The High Costs of Low Concern
We drive around a lot, sometimes with our laptops and other job-critical assets in our cars. Would you ever leave your car unlocked while you’re grabbing your coffee? What about at work? The answer is likely no because you know the security risk in leaving your vehicle unlocked day to day. So why do so many not apply this security thinking to the organizations we manage or work for?
Kaspersky Lab has released a report about external threats and exploits to their clients that covers the last seven years and the report is not optimistic for corporate users. In the past two years the amount of people who faced an exploit increased by 28% reaching 690,557 users across their corporate clients who encountered an exploit. The report had a primary takeaway: Keep your systems up-to-date! Sounds very simple, but the reality is never really so straightforward. It’s a bit like leaving your car doors wide open for thieves to have a free-for-all. Let’s explore why the investment for an up to date system is worth it and the high risks with business-as-usual.

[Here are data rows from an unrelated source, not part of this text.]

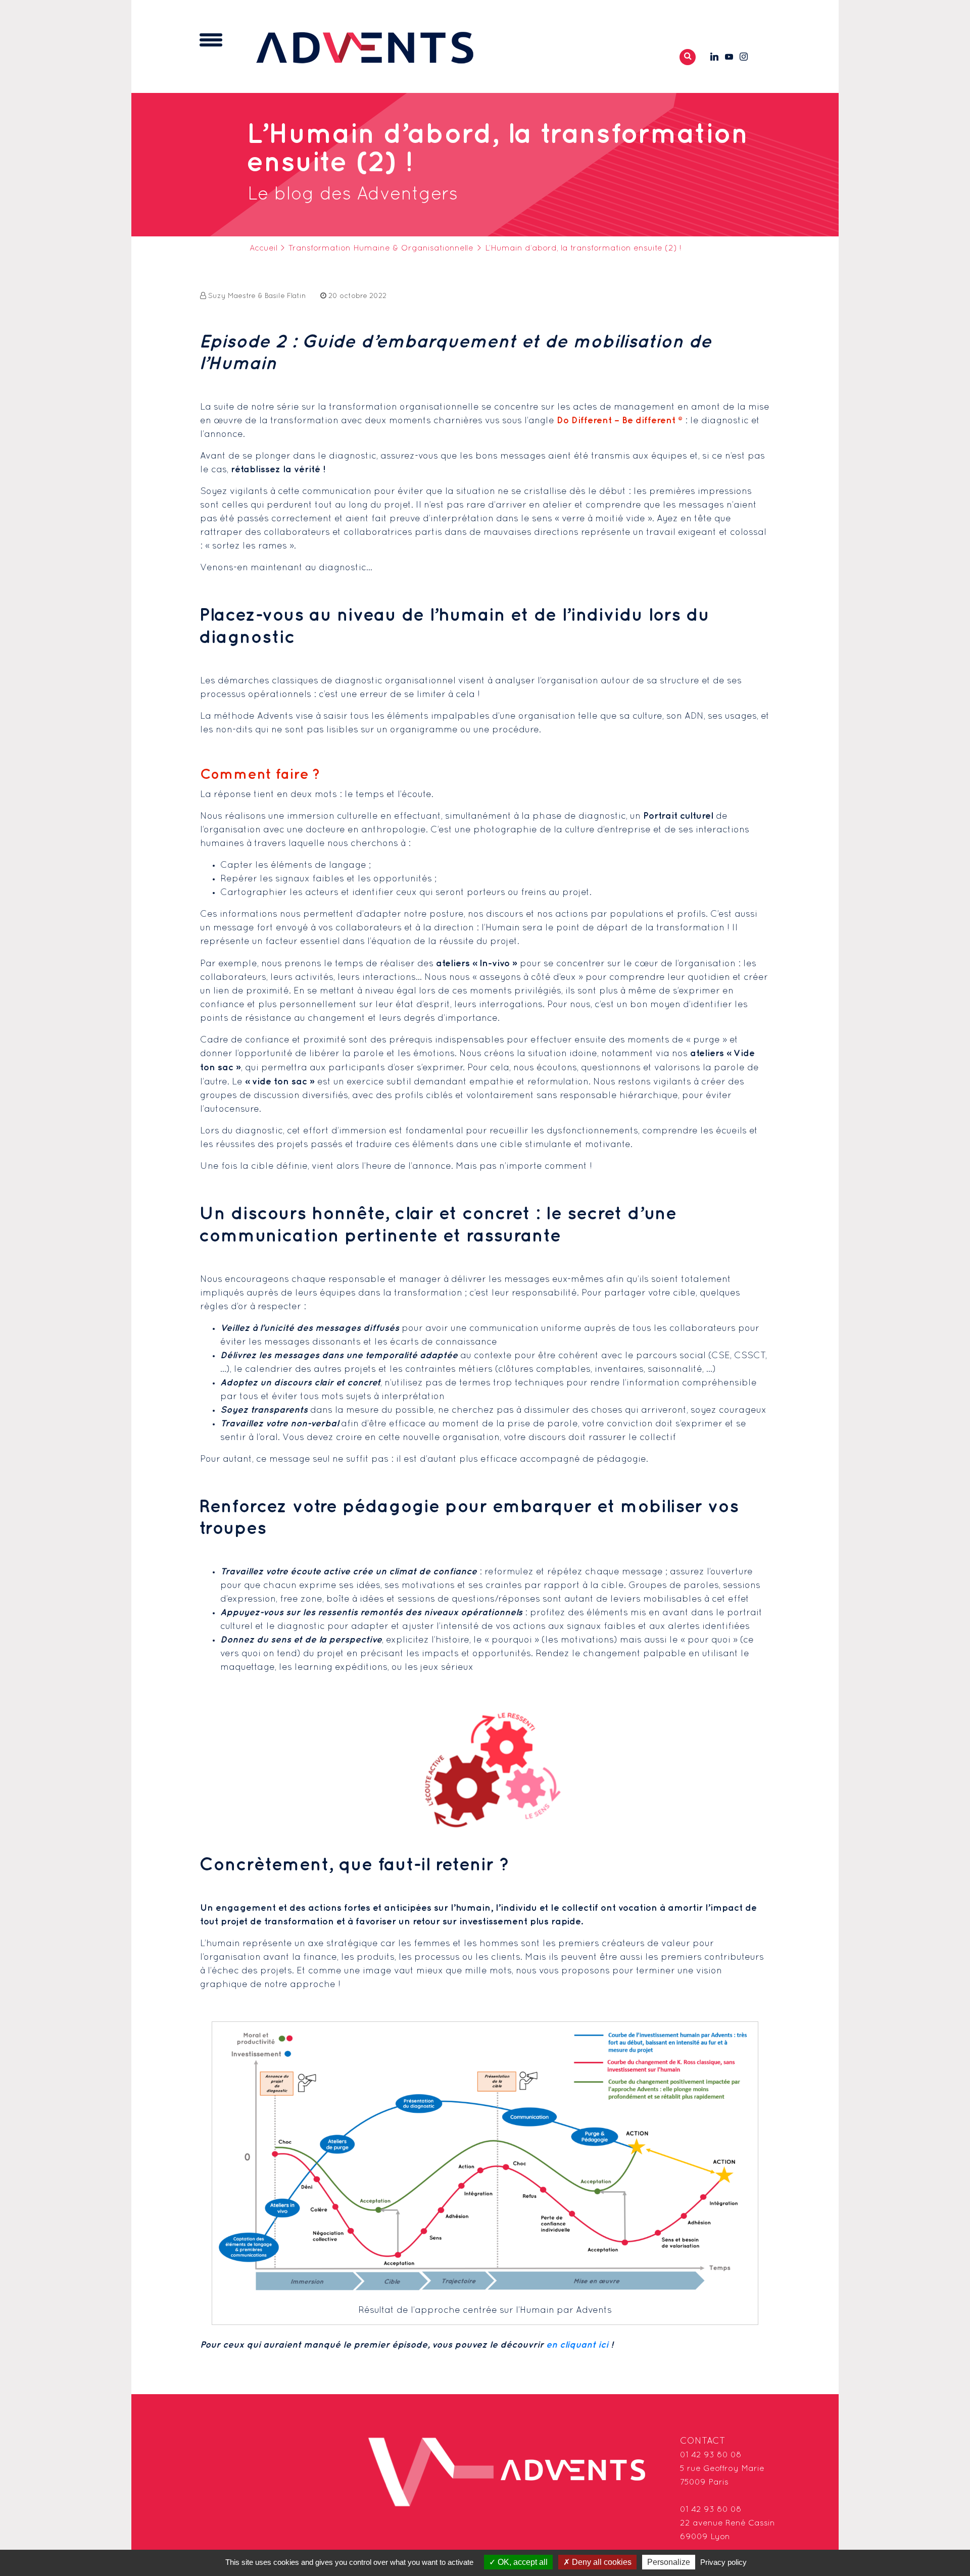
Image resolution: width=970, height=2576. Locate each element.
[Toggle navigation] (210, 40)
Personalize (668, 2562)
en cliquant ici (577, 2345)
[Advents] (364, 47)
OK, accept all (522, 2562)
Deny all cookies (601, 2562)
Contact (702, 2441)
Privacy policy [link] (723, 2562)
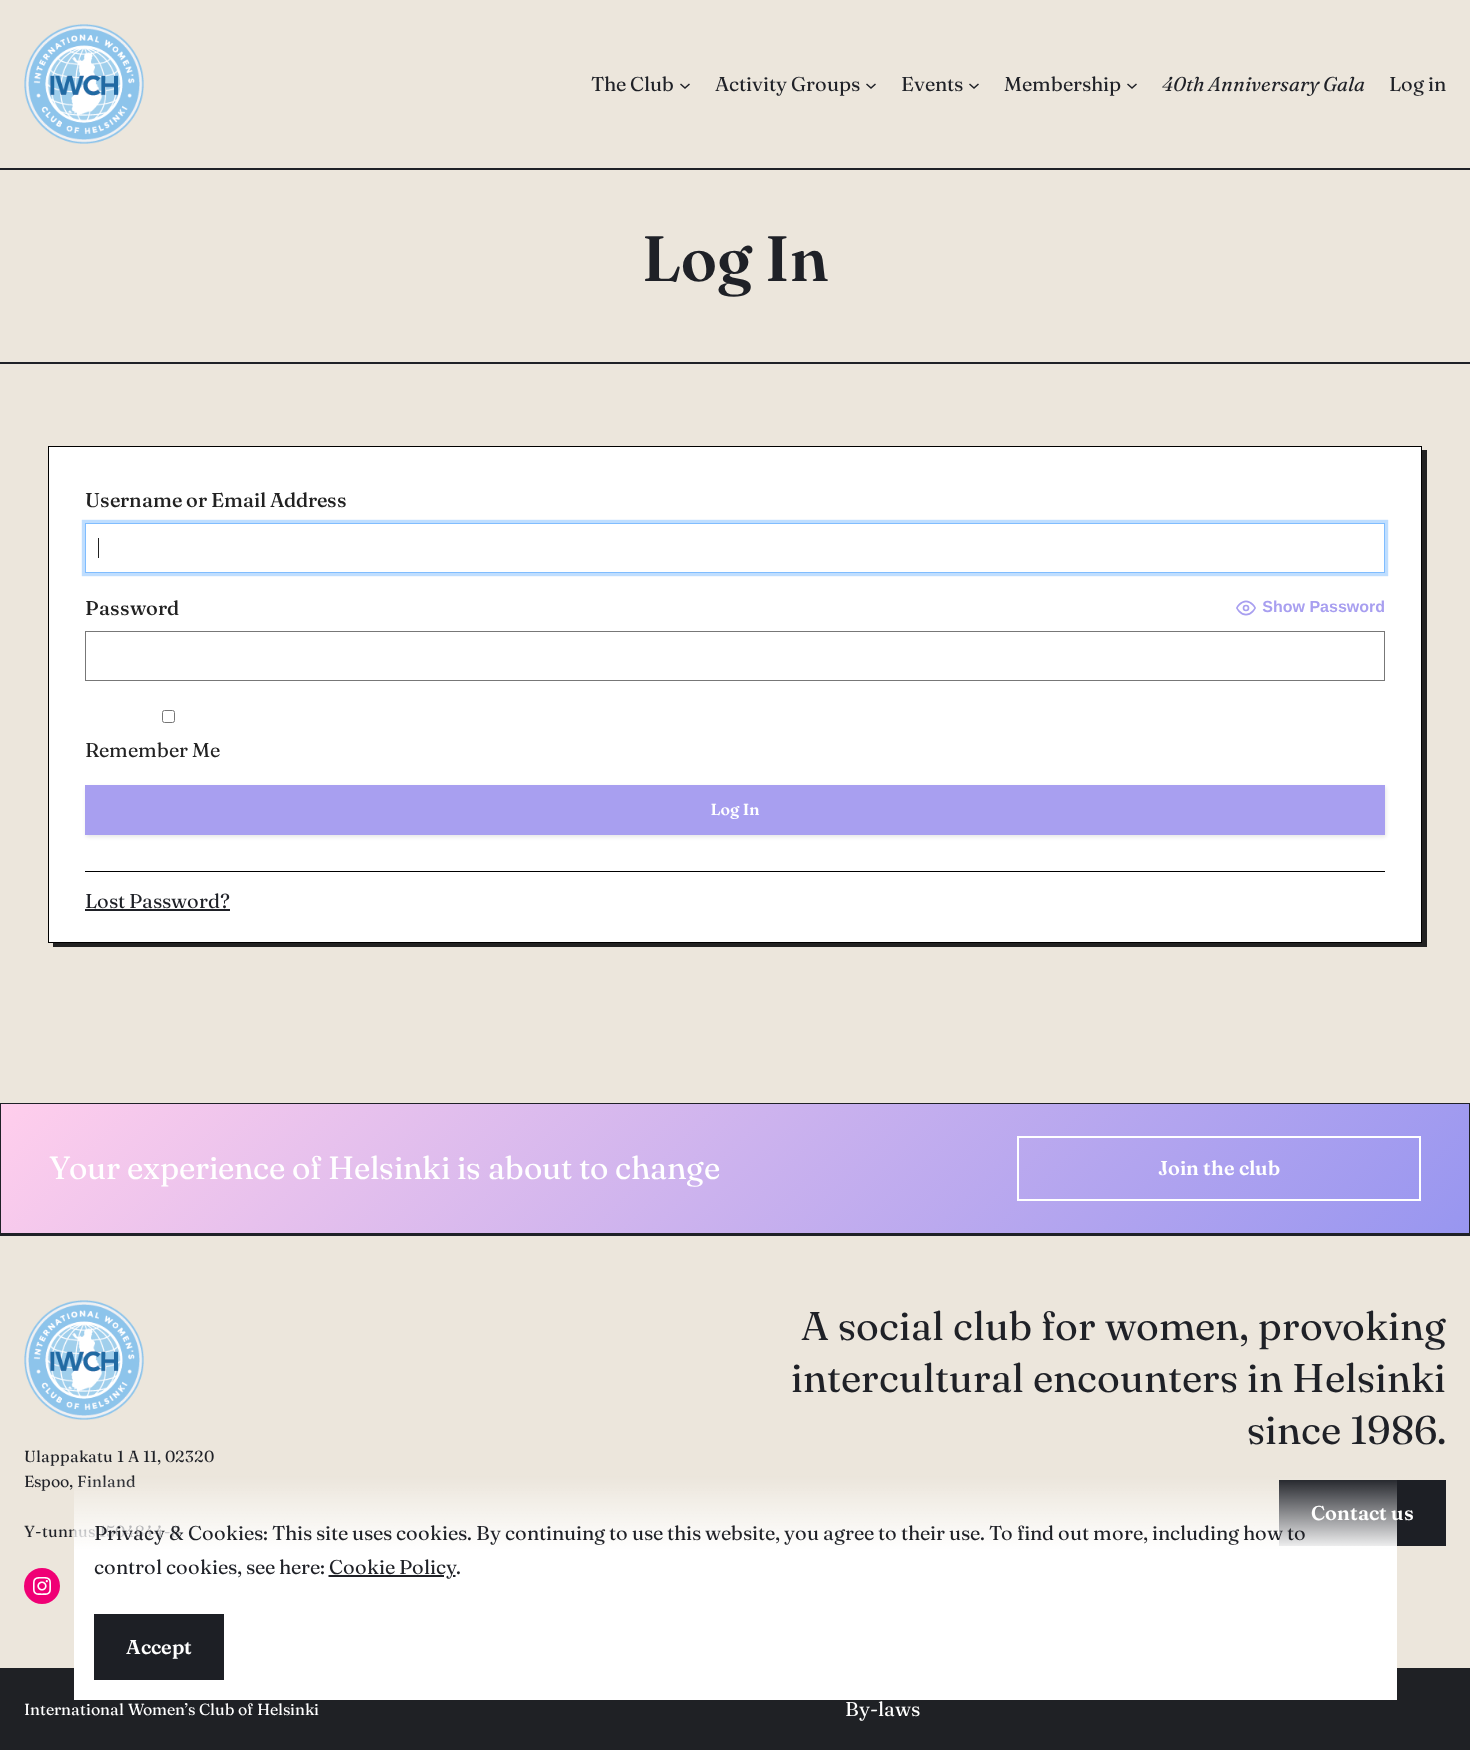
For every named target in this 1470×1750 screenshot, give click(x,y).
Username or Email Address (216, 499)
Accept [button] (159, 1646)
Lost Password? (157, 900)
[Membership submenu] (1132, 84)
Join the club (1219, 1167)
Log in (1417, 83)
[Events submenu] (974, 84)
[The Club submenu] (685, 84)
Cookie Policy (392, 1566)
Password (132, 607)
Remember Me (152, 749)
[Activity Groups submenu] (871, 84)
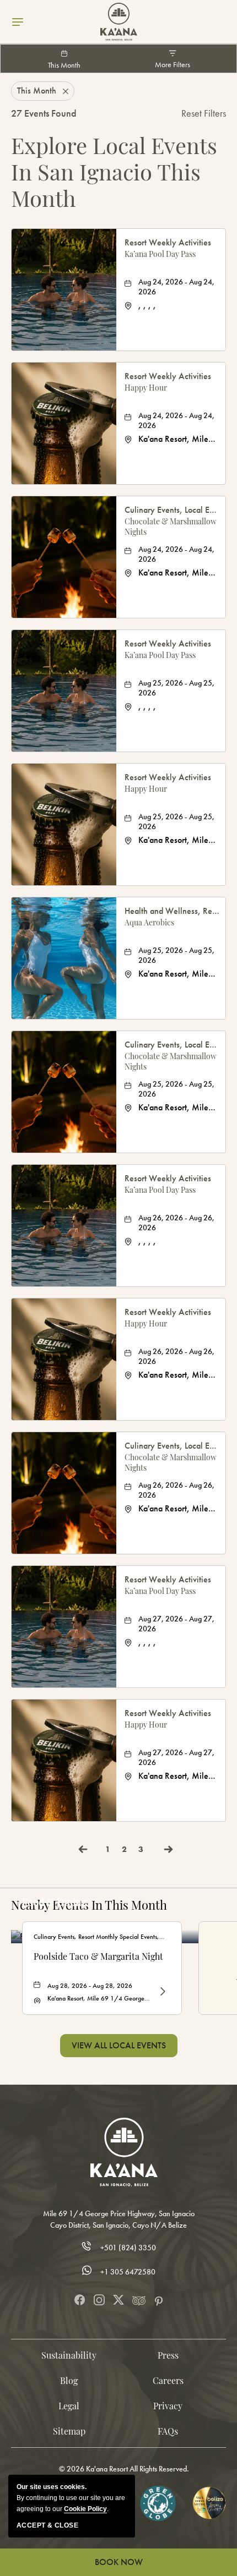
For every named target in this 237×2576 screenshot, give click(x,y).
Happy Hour (146, 387)
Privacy (167, 2405)
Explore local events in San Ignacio (114, 171)
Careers (168, 2380)
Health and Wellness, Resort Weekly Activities (172, 911)
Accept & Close (47, 2525)
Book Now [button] (119, 2562)
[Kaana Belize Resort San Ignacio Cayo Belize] (118, 22)
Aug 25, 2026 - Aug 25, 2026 (176, 688)
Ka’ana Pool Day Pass (160, 254)
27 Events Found (44, 113)
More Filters (172, 64)
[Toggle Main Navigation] (17, 22)
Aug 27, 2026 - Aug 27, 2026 (176, 1624)
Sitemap (69, 2431)
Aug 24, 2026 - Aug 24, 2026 (176, 287)
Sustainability (68, 2355)
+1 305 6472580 (127, 2272)
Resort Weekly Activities (168, 242)
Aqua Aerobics (149, 922)
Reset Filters (203, 113)
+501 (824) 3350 (128, 2247)
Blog (69, 2380)
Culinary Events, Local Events (172, 510)
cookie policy (85, 2509)
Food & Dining (54, 1902)
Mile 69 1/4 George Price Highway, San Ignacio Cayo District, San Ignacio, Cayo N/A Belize (119, 2219)
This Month (64, 65)
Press (168, 2355)
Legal (68, 2405)
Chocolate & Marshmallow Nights (171, 526)
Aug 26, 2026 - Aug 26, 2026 (176, 1222)
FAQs (168, 2431)
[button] (118, 2045)
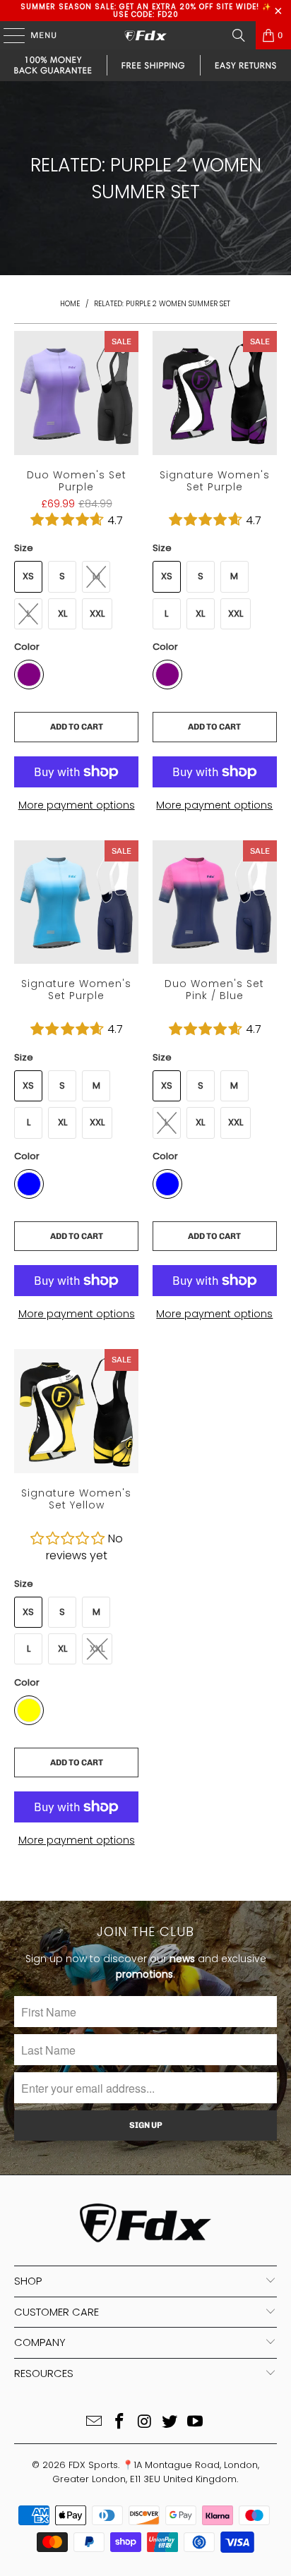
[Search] (238, 35)
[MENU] (7, 35)
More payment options (76, 805)
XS (28, 576)
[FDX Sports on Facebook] (119, 2422)
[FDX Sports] (145, 35)
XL (62, 613)
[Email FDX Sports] (94, 2422)
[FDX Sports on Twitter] (170, 2422)
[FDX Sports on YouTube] (195, 2422)
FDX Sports (93, 2465)
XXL (97, 613)
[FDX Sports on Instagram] (144, 2422)
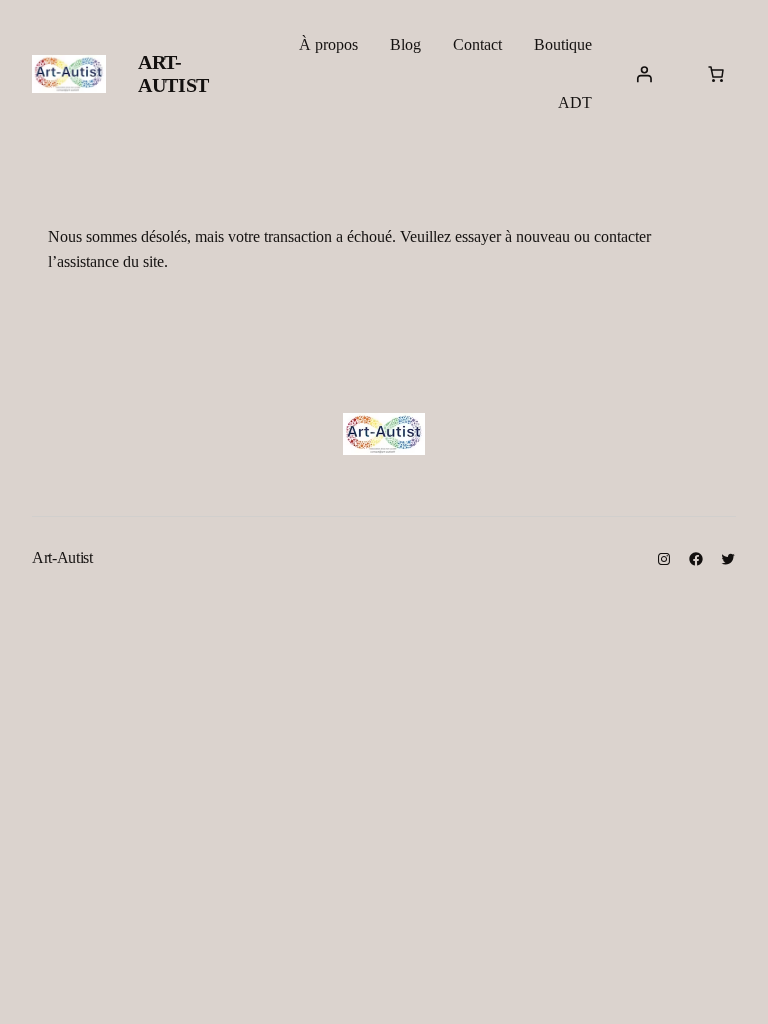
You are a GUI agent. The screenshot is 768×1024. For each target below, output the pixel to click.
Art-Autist (173, 73)
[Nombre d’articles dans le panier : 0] (716, 74)
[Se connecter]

In Kaspersky’s report, of those who did encounter an exploit, 27% of the time it was the zero day Stuxnet LNK self-replicating worm. This worm exists in USB sticks exploits the vulnerability in shortcut link images (LNK files). Someone using an infected USB drive would not be aware of what they are carrying. The exploit was patched and secured by Microsoft in March 2015 however for systems that are not updated the Stuxnet worm is a very real and active threat. So you may ask yourself who uses outdated systems? Well according to analytics company Statcounter about 5.3% (StatCounter, 2017) of PC users are using Windows XP, which translate the hundreds of millions of outdated machines. Some of these users include healthcare industries, U.S. Military, Department of Education, retailers, and even NASA. With an outdated machine comes outdated browsers, software, and antivirus. This means there are layers up layers of vulnerabilities for users with outdated systems running. On Microsoft’s own blog they warned about out of date systems. Attacks on older systems has become so bad that Microsoft even released a ransomware patch for Windows XP users.
A very recent case study showing why operating on unsupported systems is bad practice comes from the National Health Service (NHS) of the UK. On May 12, 2017 the NHS was affected by a global cyber security attack with “ransomware”. This type of attack encrypts all of your files on your computer or server and then demands payment to decrypt it all, if payment is not made in a specified amount of time the files are all deleted. The attack targeted out-of-date windows systems and was able to infect 57,000 devices in 99 different countries. Such a prominent government agency being vulnerable raised a lot of questions about the UK’s ability to keep its systems secure. After much finger pointing and blaming it was found that the NHS was operating on Windows XP which had not been supported since 2014. With management and government not taking information security seriously it left the NHS vulnerable. Management did not heed warning from Microsoft in March, and in 2015 Defense Secretary, Michael Fallon, only allocated 2.6% of the £1.9bn cyber security budget (£50m) to the NHS to upgrade all systems to the most modern systems. Treating information security as an afterthought has cost the NHS and the government of the UK a lot of money and may have even cost lives due to the attack.
Accountability, is the keyword here. In the example above financing upgrades was a part of the failure with the NHS and UK government, upper management essentially. Who exactly should feel responsible in the event of a data breach? Executives sure don’t seem to feel it’s them. In a survey conducted by Nasdaq and Tanium the results were startling. A shocking 90% of executive respondents said they cannot read a cyber security report and would not know how to respond to a breach. In addition to that 40% of executives said that cyber security is not their responsibility. These were major publicly traded companies around the world. This attitude of not taking responsibility is fading away however. It seems that boards are requiring some incoming CEOs to have knowledge of information security and the risks that come with ignoring it, according to IBM cyber security Strategist Kevin Joseph.
Executive Commitment & Responsibility
What does it take to shift perspective and enable the cyber-security committed CEO and Board. Accenture has outlined what Chief Information Security Officers can do to catalyze this mindset. The most critical aspect here is that the CEO and Board are not just aware, it is that they are engaged and take responsibility for the risk of a data breach. The quickest way to get this to happen is to perform the following:
- Contextualize cyber security into the context of business strategy and risks.
- In all cyber security communications always discuss business impacts upfront
- Have the C-Suite and Board engage in cyber security breach drills. Build in a reflex of response through these drills.
If executives and the Board are not committed to cyber security then underfunding can have a dramatic impact on keeping systems current. With software falling out of support very often and the transmission of sensitive data to clouds and mobile devices. It becomes a major security risk to not keep systems current. It is not enough to simply have an antivirus, software, browsers, and operating systems must have the latest security installed. If you’d like to keep your corporation safe from these types of attacks. It is worth the struggle through internal politics and bureaucracy to make sure systems are up-to-date for your organization as a whole. Not doing so places the private data at risk to attacks like the one described above. As Kaspersky’s report recommended keep your systems up-to-date!